Штирлиц (Игуасу, ноябрь сорок шестого)

   Когда индеец уснул – а он мужественно боролся со сном почти до самого рассвета (раннего, весеннего, ноябрьского, многокрасочного), – Штирлиц, продолжая тихонько постанывать, качаясь, поднялся с койки, оделся, держась за стену, вышел, еле передвигая ноги, в пустой коридор, освещенный тусклой бело-голубой, какой-то покойницкой лампочкой, добрел до туалета, только что не падая, открыл фанерную дверь, ввалился в насквозь пропахшую тюремной хлоркой щель и, ищуще набросив крючок, выпрямился. Продолжая стонать, кряхтеть, он достал из кармана ручку, конверт испанской аэролинии «Иберия» и записал на нем колонку цифр. Сверив эти цифры с циферблатом часов, он начал хрипеть, изображая приступ рвоты. Никто, однако, к двери туалета не подошел: тишина; только в пальмах кричат какие-то странные птицы («Уж не попугаи ли? А ведь и впрямь попугаи, вот чудеса!»). Он записал колонку цифр еще раз, снова изобразил приступ рвоты и в это время завел часы – неизвестно, когда удастся завести еще раз, упаси бог встанут, а это непростительно, потому что колонка цифр – время прилета и вылета самолетов из Игуасу. Он запоминал по-настоящему, лишь когда несколько раз записывал: цифры после этого делались своими. Все время игры в болезнь он мучительно повторял их про себя, дожидаясь того момента, когда сможет записать; холодные, отрешенные цифры станут после этого его собственностью, будь она трижды неладна.

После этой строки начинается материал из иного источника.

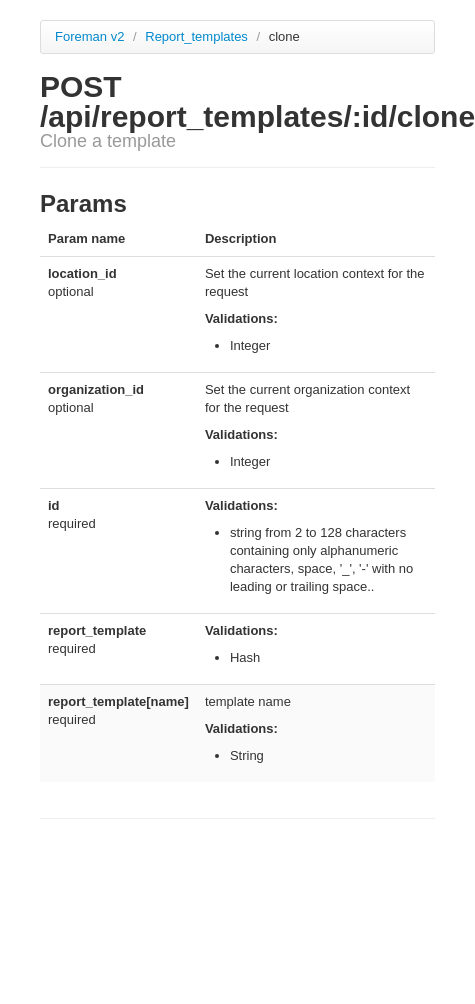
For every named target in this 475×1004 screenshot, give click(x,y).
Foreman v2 (89, 36)
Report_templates (198, 36)
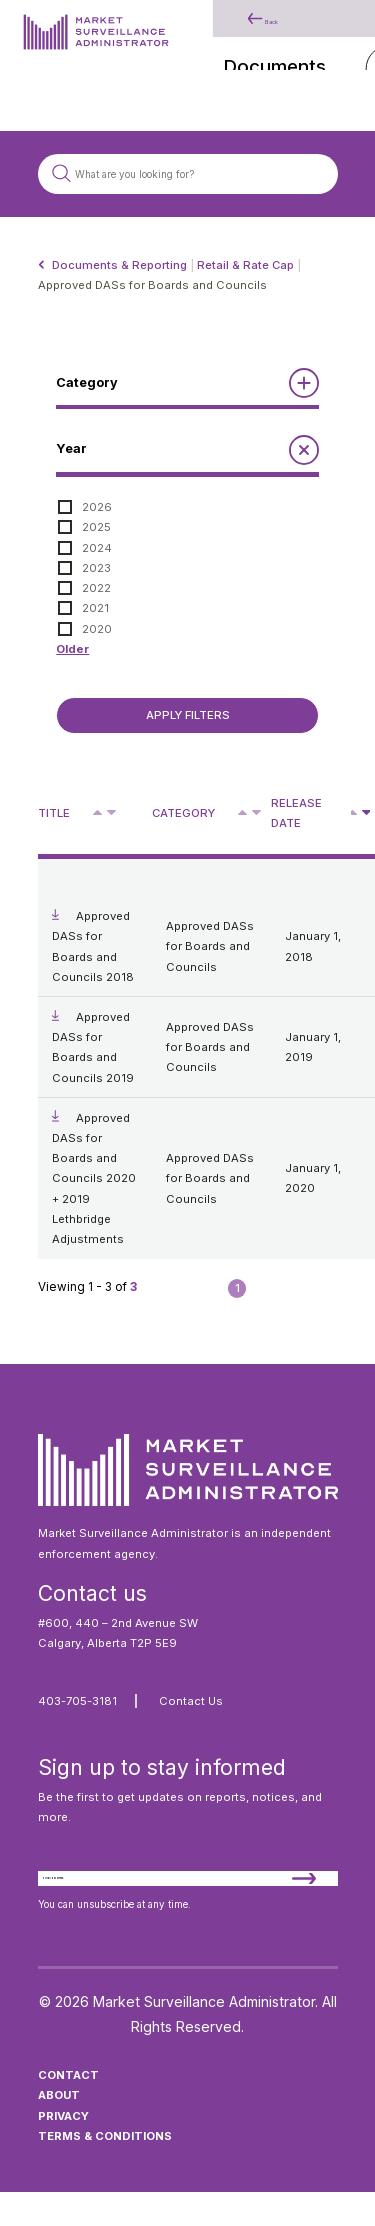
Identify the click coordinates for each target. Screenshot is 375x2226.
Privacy (63, 2149)
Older (72, 649)
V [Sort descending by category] (256, 814)
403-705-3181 (77, 1701)
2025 (96, 527)
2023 (96, 568)
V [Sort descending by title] (111, 814)
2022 (96, 588)
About (59, 2129)
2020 (97, 629)
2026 (97, 507)
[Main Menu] (328, 45)
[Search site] (188, 173)
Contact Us (191, 1701)
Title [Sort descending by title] (54, 813)
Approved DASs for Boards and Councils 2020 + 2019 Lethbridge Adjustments (94, 1179)
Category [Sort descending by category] (183, 813)
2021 (95, 608)
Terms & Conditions (105, 2169)
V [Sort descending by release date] (366, 814)
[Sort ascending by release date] (354, 812)
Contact (68, 2108)
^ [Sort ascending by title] (99, 811)
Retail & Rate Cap (245, 265)
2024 (97, 548)
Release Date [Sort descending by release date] (296, 813)
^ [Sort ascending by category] (244, 811)
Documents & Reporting (119, 265)
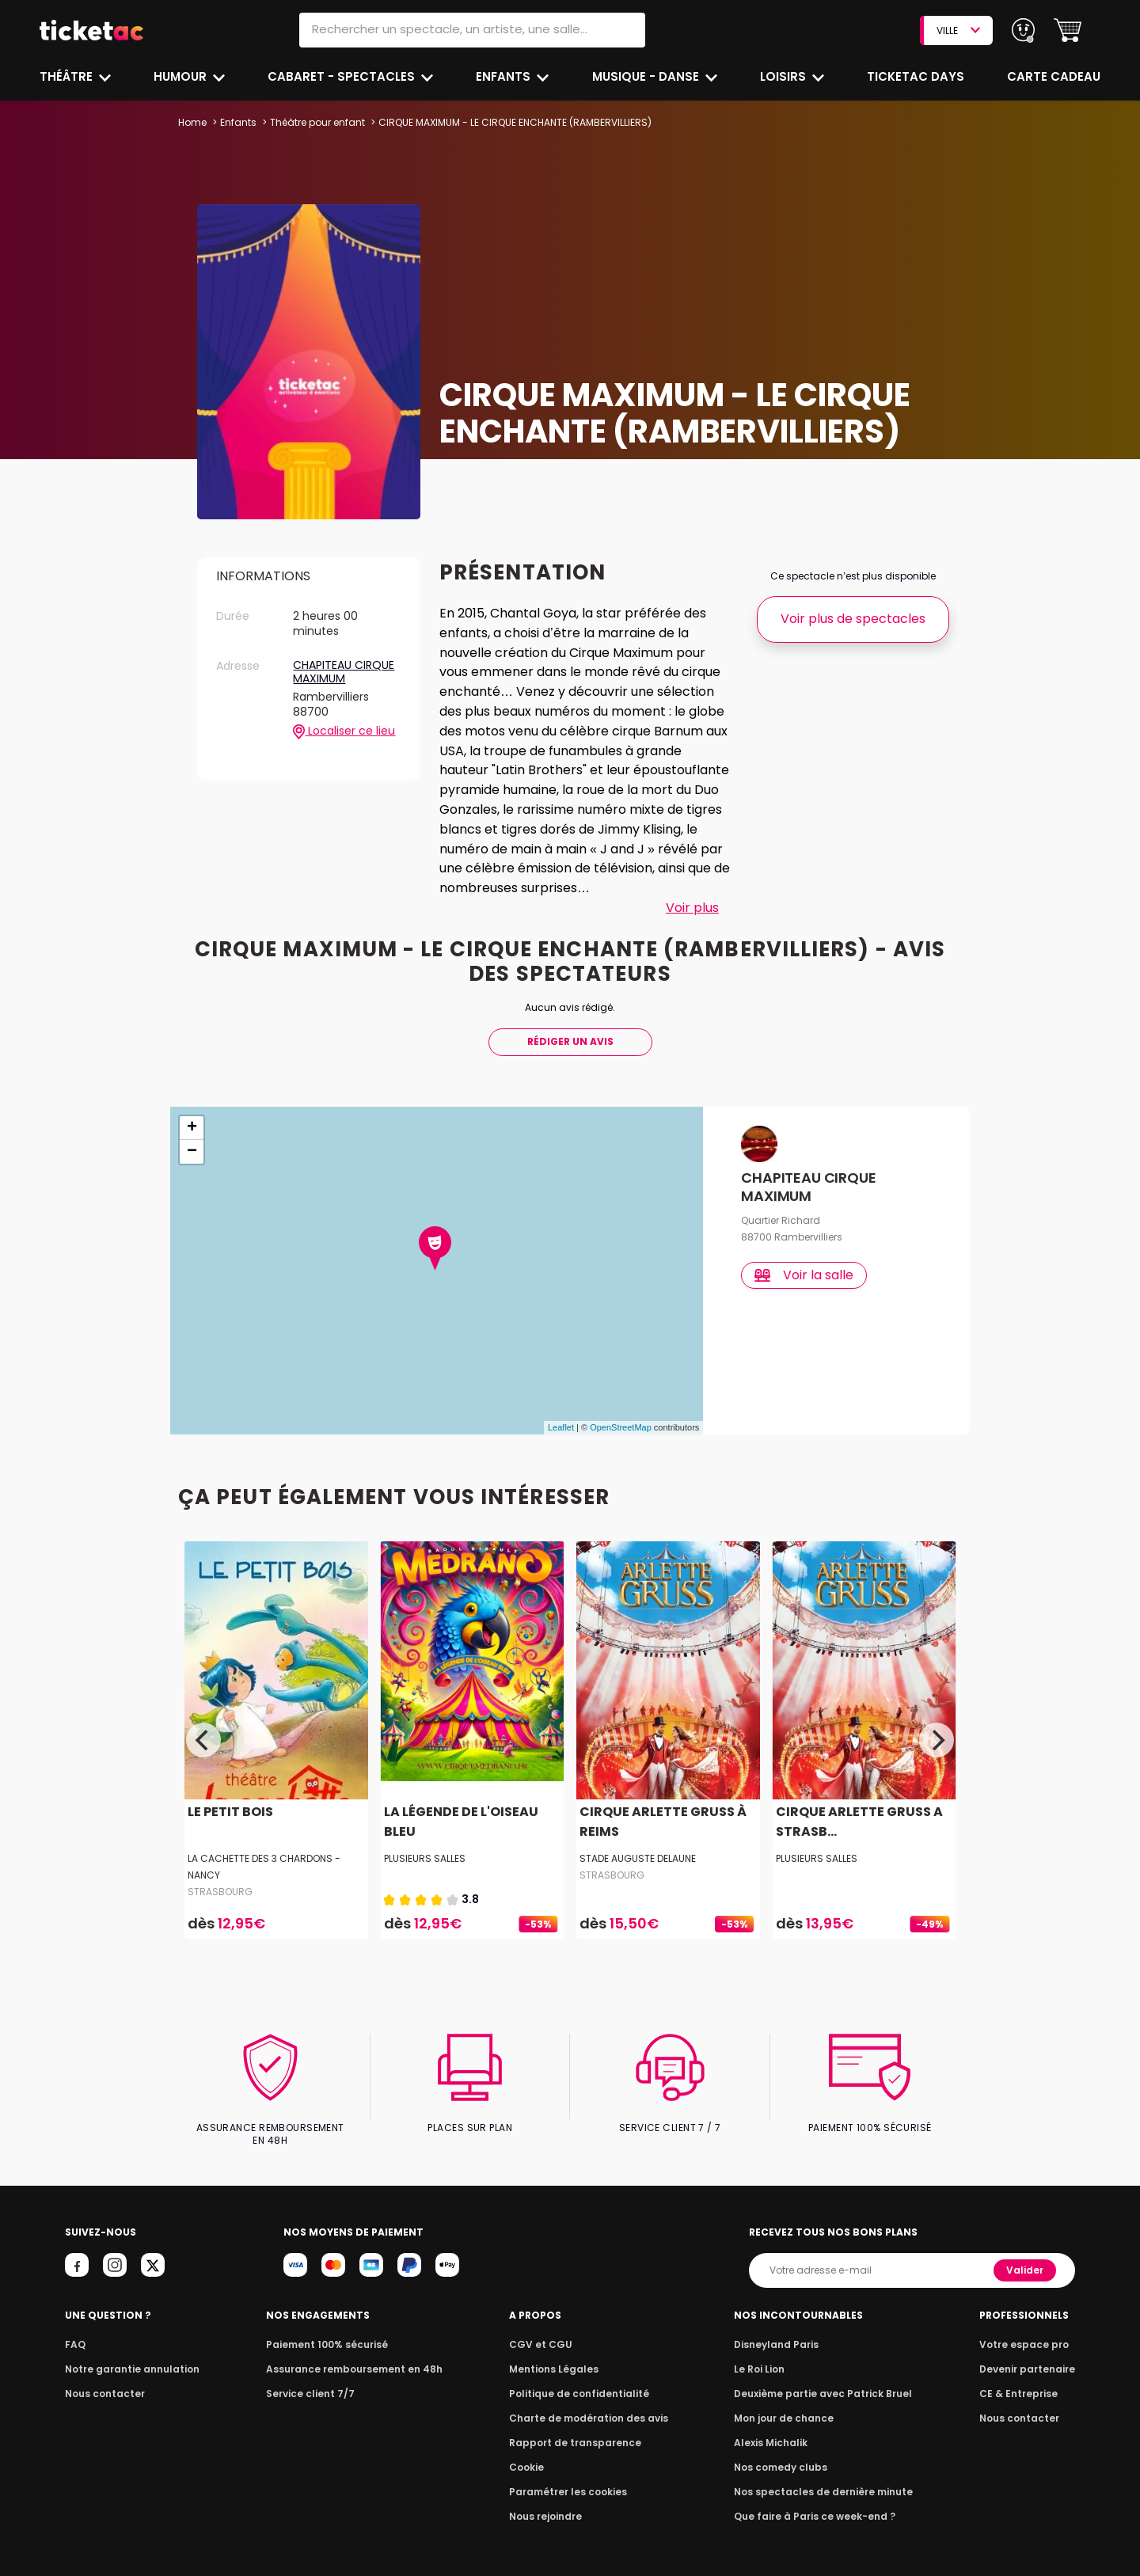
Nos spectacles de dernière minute (823, 2478)
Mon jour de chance (786, 2404)
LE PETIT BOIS (228, 1812)
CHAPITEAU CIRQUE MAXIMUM (344, 672)
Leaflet (561, 1427)
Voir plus (691, 908)
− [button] (192, 1152)
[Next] (936, 1740)
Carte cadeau (1055, 76)
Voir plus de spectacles (853, 619)
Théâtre (66, 76)
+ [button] (192, 1128)
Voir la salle (804, 1275)
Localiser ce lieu (344, 731)
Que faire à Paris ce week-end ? (815, 2503)
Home (192, 122)
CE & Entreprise (1021, 2380)
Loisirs (786, 76)
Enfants (504, 76)
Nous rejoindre (548, 2503)
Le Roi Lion (763, 2355)
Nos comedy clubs (783, 2453)
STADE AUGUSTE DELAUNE (638, 1858)
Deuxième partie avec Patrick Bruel (823, 2380)
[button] (1067, 30)
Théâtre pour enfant (316, 122)
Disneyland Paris (779, 2331)
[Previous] (203, 1740)
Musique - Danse (648, 76)
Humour (183, 76)
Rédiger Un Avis (570, 1041)
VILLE (958, 30)
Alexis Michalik (775, 2429)
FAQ (74, 2331)
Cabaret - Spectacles (343, 76)
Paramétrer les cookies (568, 2478)
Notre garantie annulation (128, 2355)
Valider (1026, 2256)
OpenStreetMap (621, 1427)
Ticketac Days (917, 76)
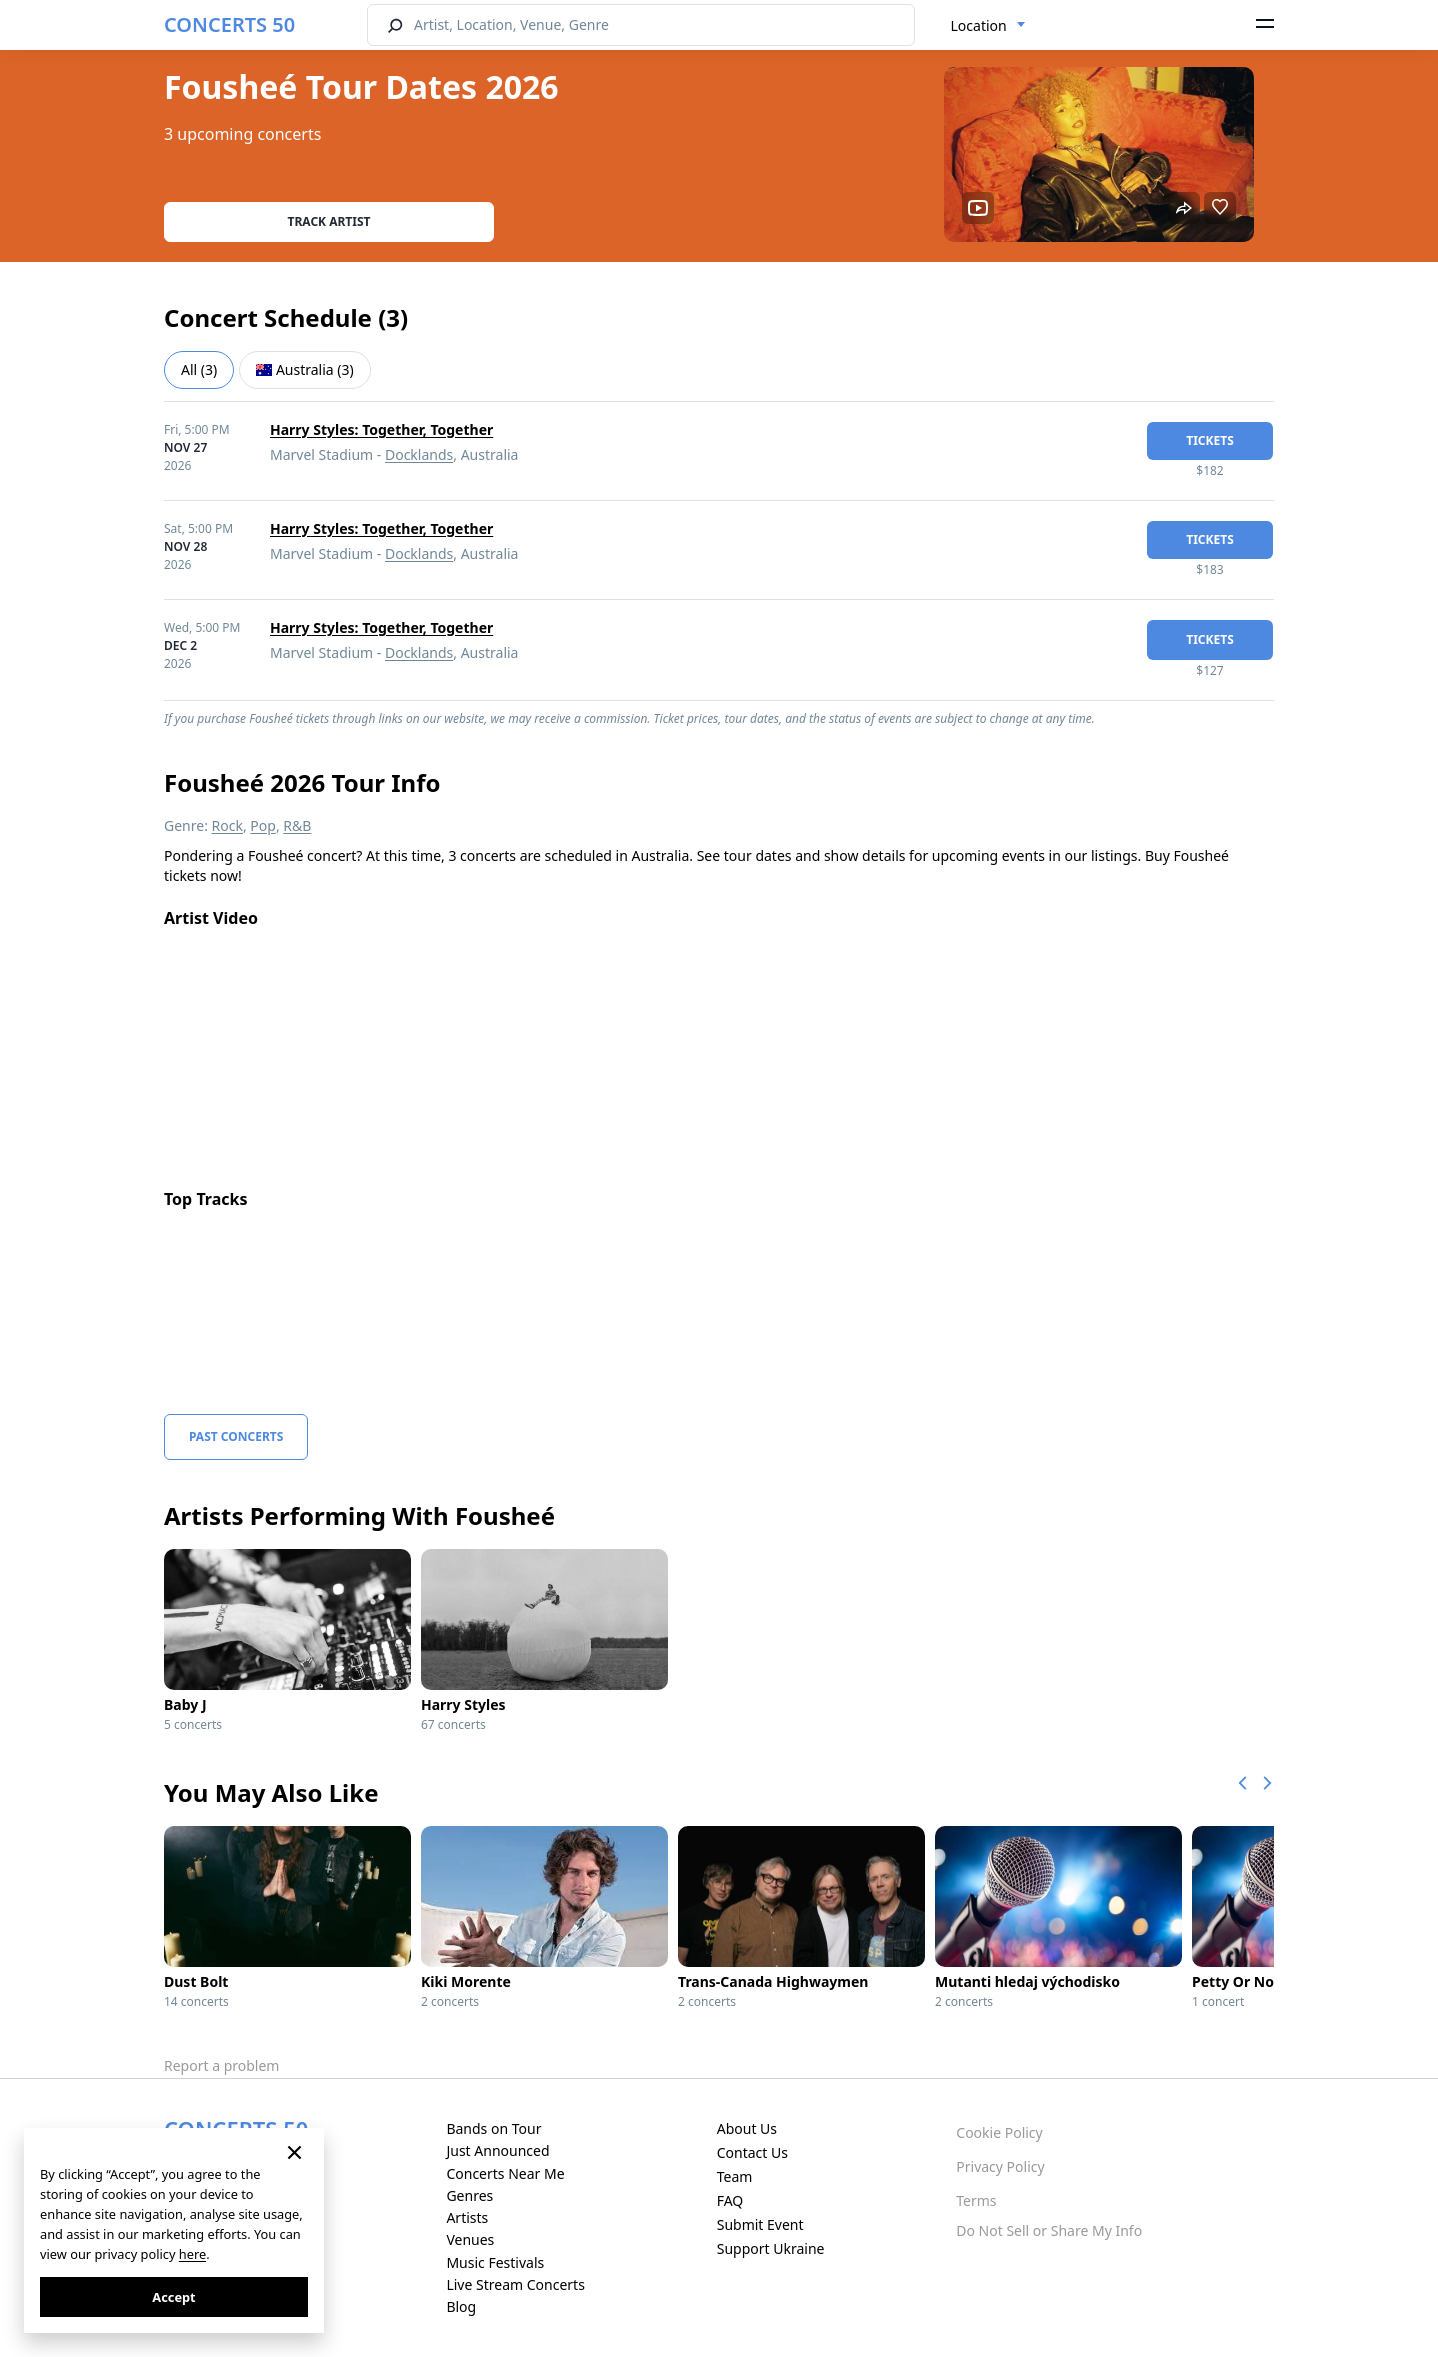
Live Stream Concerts (515, 2284)
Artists (467, 2217)
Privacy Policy (1000, 2166)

Он очень боялся, что его сморит и, проснувшись, он забудет эти чертовы «семь часов пятьдесят три минуты» и «пятнадцать двадцать две». «Почему прибытие и вылет планируют не круглыми цифрами, а как бы специально путая пассажира?! Какая разница: вылетит самолет в семь или в шесть пятьдесят восемь?! Почему вы мудрите, люди? Надо стремиться к простоте! Ну да, – возразил он себе, – из этих минут набегут часы, которые позволят компании пустить еще один рейс, а ведь это деньги, чистое золото!»
   ...Он отчетливо понял, как ему надо поступить, когда в Рио они ждали служащего аэропорта, который должен был отвезти их на знойное летное поле – туда, где прогревала моторы маленькая авиетка. Он понял это, увидав расписание вылета самолетов из Игуасу на Буэнос-Айрес – через Посадас и Корриентес. При полетах на внутренних рейсах паспорта не спрашивают, просят лишь номер страхового полиса, имя и адрес родственников (чтобы перевести деньги в случае катастрофы – три тысячи песо; вполне хватит на белую надгробную плиту для комочка обгорелой земли, который будет выдан семье погибшего, – останки, подлинность подтверждается экспертами, принимавшими участие в осмотре «фрагмента трупа»). Номер страховки пассажира, стоявшего перед ним, он запомнил; главное – не напутать с количеством цифр (люди всегда сгорают на мелочах), адрес он тоже запомнил: толстая дама летела в Корриентес, улица Росалес, тысяча семьсот пять; почему такие большие улицы? Наверное, они нумеруют подъезды; судя по тому, что служитель аэропорта не удивился и не переспросил удивленно: «Как вы сказали? Дом номер тысяча семьсот пять?», здесь такого рода нумерация была не в новость. Верно, именно в Бразилии проявил себя Шарль Эдуард Ле Корбюзье, новатор двадцатого века, фюрер обещал приковать его к позорному столбу за «кощунство над самой идеей градостроительства, полное отрицание традиций; фиглярство и служение беспочвенным идеалам интернационала».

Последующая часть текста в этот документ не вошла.